Alban Peltier (Antvoice) "La Privacy Sandbox n'a jamais été réellement fonctionnelle"

La désactivation de la Privacy Sandbox par Google ne surprend pas Alban Peltier, CEO d'Antvoice, parmi les experts français ayant le plus testé l'outil. Les volumes n'ont jamais été au rendez-vous.

JDN. Google a annoncé vendredi 18 octobre sa décision d'éteindre la plupart des API de la Privacy Sandbox. Quelle est votre réaction à cette nouvelle, vous qui avez longuement testé l'outil ?

Alban Peltier, CEO d'Antvoice © Antvoice

Alban Peltier. Je ne suis pas vraiment surpris : dès le jour où Google a annoncé sa décision de ne plus supprimer les cookies tiers, l'été 2024, nous avons compris que c'était le début de la fin de la Privacy Sandbox. C'était juste une question de temps. Pour que ce ne soit pas perçu comme une faiblesse ou une défaite, il était logique que Google attende le moment le plus opportun pour l'annoncer. La décision de la Competition and Markets Authority (CMA) ce même vendredi 18 octobre de libérer officiellement Google de ses engagements liés à la Privacy Sandbox a offert l'occasion idéale d'annoncer sa fin.

Est-ce que vos tests pouvaient laisser présager une telle issue ?

La Privacy Sandbox n'a jamais été réellement fonctionnelle. Nous avons opéré de très nombreux tests sur l'outil. Même si techniquement les tuyaux étaient déployés et fonctionnaient bien, les volumes n'ont jamais été au rendez-vous.

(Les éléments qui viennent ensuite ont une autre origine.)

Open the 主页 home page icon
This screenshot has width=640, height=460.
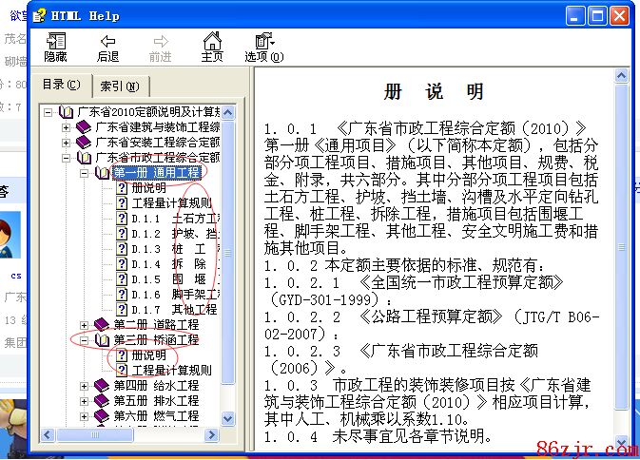(212, 47)
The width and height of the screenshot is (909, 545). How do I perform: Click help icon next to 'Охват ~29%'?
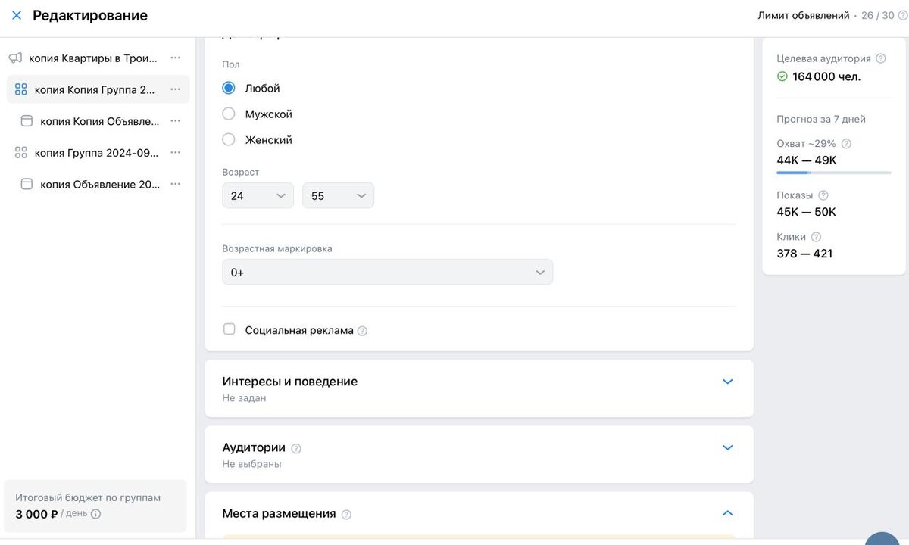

La semaine dernière le volume d'impressions transitant par Topics (l'API de ciblage et segmentation de la Privacy Sandbox, ndlr) équivalait à 15% de la navigation sur le web soit le même niveau d'il y a 12 mois. Ce n'est franchement pas beaucoup pour un navigateur qui détient 60% des parts du marché. A titre de comparaison, les cookies tiers, qui sont en forte perte de vitesse, captent quant à eux 30% à 40% des utilisateurs. Pour ce qui est de PAAPI (l'API de retargeting de la Privacy Sandbox, ndlr), la technologie était en place mais aucune donnée n'y transitait. Cela signifie que Google n'a jamais vraiment voulu lancer la Privacy Sandbox.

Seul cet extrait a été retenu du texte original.